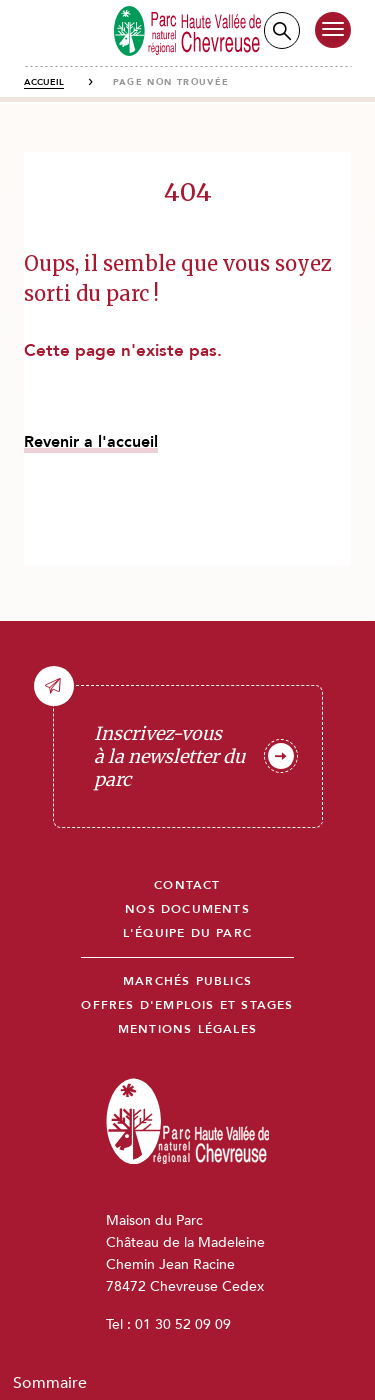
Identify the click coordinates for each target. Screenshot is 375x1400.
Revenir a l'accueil (91, 442)
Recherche (282, 30)
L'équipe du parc (187, 933)
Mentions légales (187, 1029)
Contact (187, 885)
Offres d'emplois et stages (187, 1005)
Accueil (44, 82)
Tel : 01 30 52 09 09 (168, 1324)
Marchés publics (187, 981)
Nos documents (187, 909)
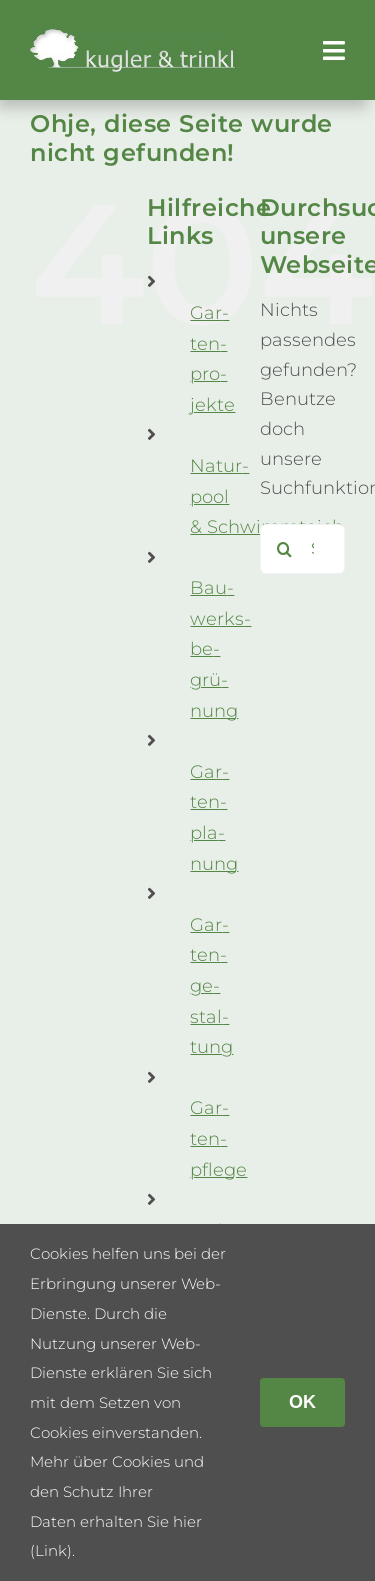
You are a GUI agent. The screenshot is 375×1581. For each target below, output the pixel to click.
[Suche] (285, 549)
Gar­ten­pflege (218, 1138)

......

Task goal: Rewrite all of the lines above, requests included. Multiply each click coordinate in the answers by 0.3 and round to the nearest whole number, with halves rounded up. Keep the requests and the sizes they state unchanged, and leave out the pictures.

Finished answer:
Identify the click coordinates for each target. Screenshot is 375x1400.
Revenir a l'accueil (27, 133)
Recherche (85, 9)
L'équipe du parc (56, 280)
Mentions légales (56, 309)
Contact (56, 266)
Offres d'emplois et stages (56, 302)
Accueil (13, 25)
Tel : 01 30 52 09 09 (50, 397)
Marchés publics (56, 294)
Nos documents (56, 273)
You are a GUI agent. The screenshot is 375×1581. For each target below, output the pixel to click.
[Suche] (86, 165)
Gar­ten­pflege (65, 341)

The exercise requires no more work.